Pape Mar Boye (born December 30, 2003) is a Senegalese footballer who plays for USL Championship club Phoenix Rising FC.

==Early life==
Boye began playing youth soccer in Senegal with Galaxy Football Academy. he moved to the United States for his junior year of high school, where he attended Montverde Academy.

==College career==
In 2023, Boyé began attending Clemson University, where he played for the men's soccer team. On September 5, 2023, he scored his first collegiate goal in a victory over the Presbyterian Blue Hose. He helped the team win the 2023 NCAA title, being named the Most Outstanding Defensive Player of the tournament, as well as to the All-Tournament team.

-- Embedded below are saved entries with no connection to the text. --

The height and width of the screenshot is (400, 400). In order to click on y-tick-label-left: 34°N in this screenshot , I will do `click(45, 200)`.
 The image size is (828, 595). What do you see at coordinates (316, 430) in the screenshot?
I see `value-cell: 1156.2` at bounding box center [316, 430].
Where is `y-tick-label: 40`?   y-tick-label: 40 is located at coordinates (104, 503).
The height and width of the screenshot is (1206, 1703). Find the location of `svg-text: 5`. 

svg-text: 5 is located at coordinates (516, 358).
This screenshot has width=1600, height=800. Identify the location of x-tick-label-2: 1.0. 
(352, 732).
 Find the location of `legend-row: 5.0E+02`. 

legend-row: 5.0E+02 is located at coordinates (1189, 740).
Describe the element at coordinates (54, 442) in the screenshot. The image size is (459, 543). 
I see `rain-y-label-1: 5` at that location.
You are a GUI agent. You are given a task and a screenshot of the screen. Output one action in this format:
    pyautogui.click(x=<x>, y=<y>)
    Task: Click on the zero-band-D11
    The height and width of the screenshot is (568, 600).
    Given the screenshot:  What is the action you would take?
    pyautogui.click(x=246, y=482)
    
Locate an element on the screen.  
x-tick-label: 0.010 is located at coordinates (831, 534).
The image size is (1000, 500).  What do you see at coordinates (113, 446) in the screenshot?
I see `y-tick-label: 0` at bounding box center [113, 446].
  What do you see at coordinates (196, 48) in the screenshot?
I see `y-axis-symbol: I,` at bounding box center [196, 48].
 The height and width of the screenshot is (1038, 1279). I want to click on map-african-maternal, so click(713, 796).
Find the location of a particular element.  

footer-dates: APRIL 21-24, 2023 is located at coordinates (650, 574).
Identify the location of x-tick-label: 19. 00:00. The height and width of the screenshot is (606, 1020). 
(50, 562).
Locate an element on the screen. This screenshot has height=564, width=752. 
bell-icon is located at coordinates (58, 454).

He was also named to the Atlantic Coast Conference All-Freshman Team and the All-ACC Third Team.

==Club career==
Following his college career, he declined a Generation Adidas contract with Major League Soccer ahead of the 2024 MLS SuperDraft and instead chose to sign with Phoenix Rising FC of the USL Championship on January 9, 2024. He made his professional debut on March 9, 2024, in a league match against the Birmingham Legion. He scored his first goal on July 19, 2024, in a 2-0 victory over El Paso Locomotive FC.

==International career==
In 2021, Boye played with the Senegal national beach soccer team at the 2021 FIFA Beach Soccer World Cup.